An Owner’s Perspective on Horse Syndication

Faye Woolf, sponsor of Silva and Boyd Martin, explains the elements of a successful syndication.

Often when a rider syndicates a horse, they are offering an upper level competitor with the hope of taking the horse to the next level. In the case of the Rosa Cha W Syndicate, Silva Martin imported her homebred mare Rosa Cha W from Australia and rallied a group of supporters when the mare was just starting out at Training Level. Silva is an accomplished rider and some of the original syndicate members, like Faye Woolf, already owned horses for Silva and A) believed in her as a rider, B) trusted her judgment where this young prospect was concerned and C) wanted to support her competitive endeavors.

Silva (fourth from right), poses with her family and members of the syndicate that owns Boyd’s event horse Shamwari 4 at the 2014 Luhmuhlen CCI**** in Germany. From left: Fernanda Kellogg; Gloria Callen; Laura Wintersteen; Gretchen Wintersteen (kneeling); Silva’s brother, Julian Stigler; Silva; Silva’s mom, Christa Stigler; Stephen Blauner and George Wintersteen. (Credit: Amber Heintzberger)

Fast forward to 2014 and Silva and Rosa Cha W represented the United States at the Adequan Still Point Farm Nations Cup, where they helped bring home the team gold medal. When they performed their Freestyle on Friday night of the competition and earned fourth place individually in that class, several syndicate members were there cheering her on.

Faye, who owns Ying Yang Yo, the horse that brought Boyd to America for his first Rolex Kentucky Three-Day Event, recalls when Silva first reached out to her. “Silva approached me and I felt like she was an enormous talent and she deserved the help,” says Faye. “I was thrilled to be part of it. Boyd was already well-known but not so much Silva at that point and I wanted to help her make a go of it here in the United States.”

Faye used to have more time to the farm visit often and see the horses in training. Silva also rode her horse Aesthete to wins at Dressage at Devon before he was sidelined with an injury. When Stately was competing, Faye had a double reason to travel to shows; in the past year or so she has been busy with business start-ups and hasn’t had as much time to spend with the horses, but she remains strongly involved by phone and email.

“Silva doesn’t skip anything, she takes her time and lays such a solid foundation for a young horse, and seeing Rosa from 5-years-old the slow layering of her fundamentals and her progression—which I really saw when I was able to go to the shows more—is so fantastic,” Faye says. “She has really taken her time and let Rosa mature physically as well as mentally, and that’s a hard thing to do.”

Everybody chooses to own horses for their own personal reasons. Faye says, “My motivation has always been to support somebody that I feel deserves the chance, who has a great work ethic, and a great person just needs a leg up, so to speak. Becky [Holder] is also that to me, I supported her for many years in eventing and still would today. The way Silva brings horses along, her beliefs are my beliefs. It’s also critical to have a good relationship with the horse, and Rosa is a delight to be around. I wouldn’t be part of a situation if I didn’t feel that way about the horse.”
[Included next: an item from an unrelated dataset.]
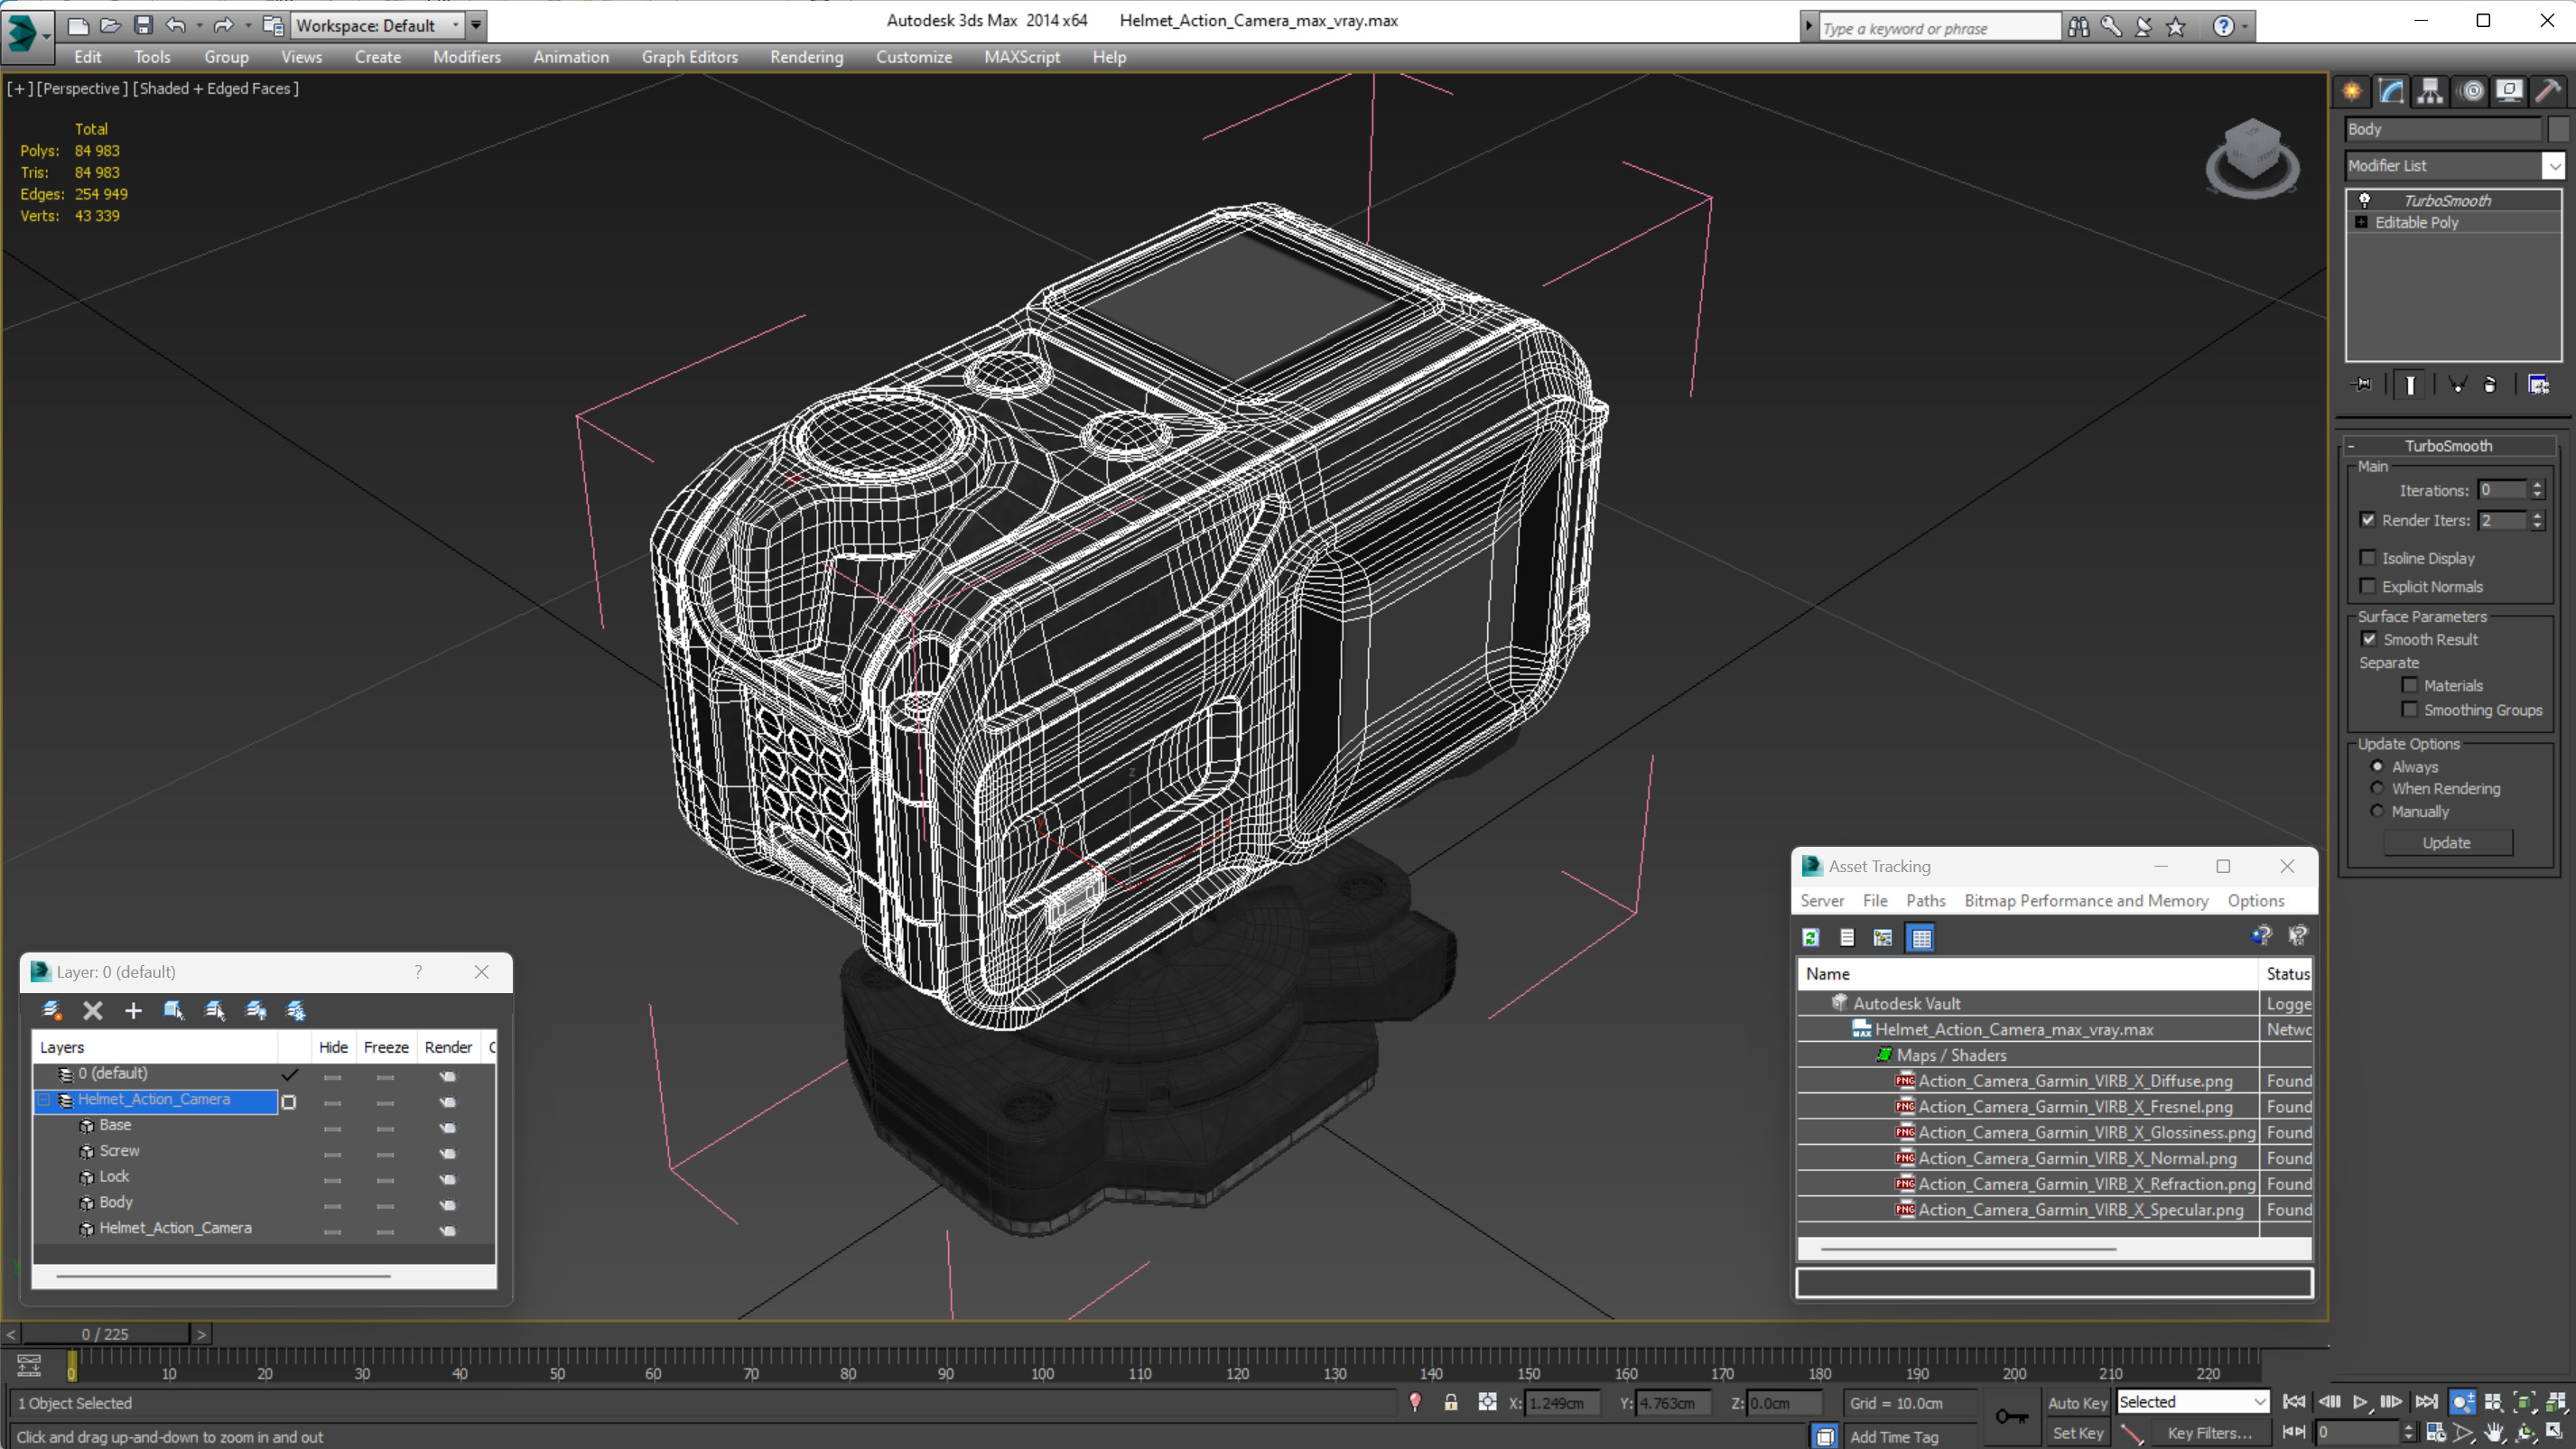The height and width of the screenshot is (1449, 2576).
Task: Click the TurboSmooth modifier icon
Action: [2366, 198]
She also points out that strong partnerships are more important than competitive success, in her case. “Having grown up in eventing and it being such a high-risk sport, I don’t know if it’s my nature or whatever, horses have always been my outlet. In business you have to be competitive and in horses I don’t feel that way, maybe because in eventing you just want everyone to come home safe and sound! But my motivation isn’t competitive success; Silva is so incredibly deserving of the support because of everything she personifies, that is important to me: her work ethic, her patience, her inclusiveness. She is great to all of us and she really takes the time to make us feel part of this. She is always so gracious in her gratefulness to all of us syndicate members for helping her achieve this, and the huge bonus is her immense talent. For me, on top of all these great qualities she has as a human being and a trainer, she’s incredibly talented.”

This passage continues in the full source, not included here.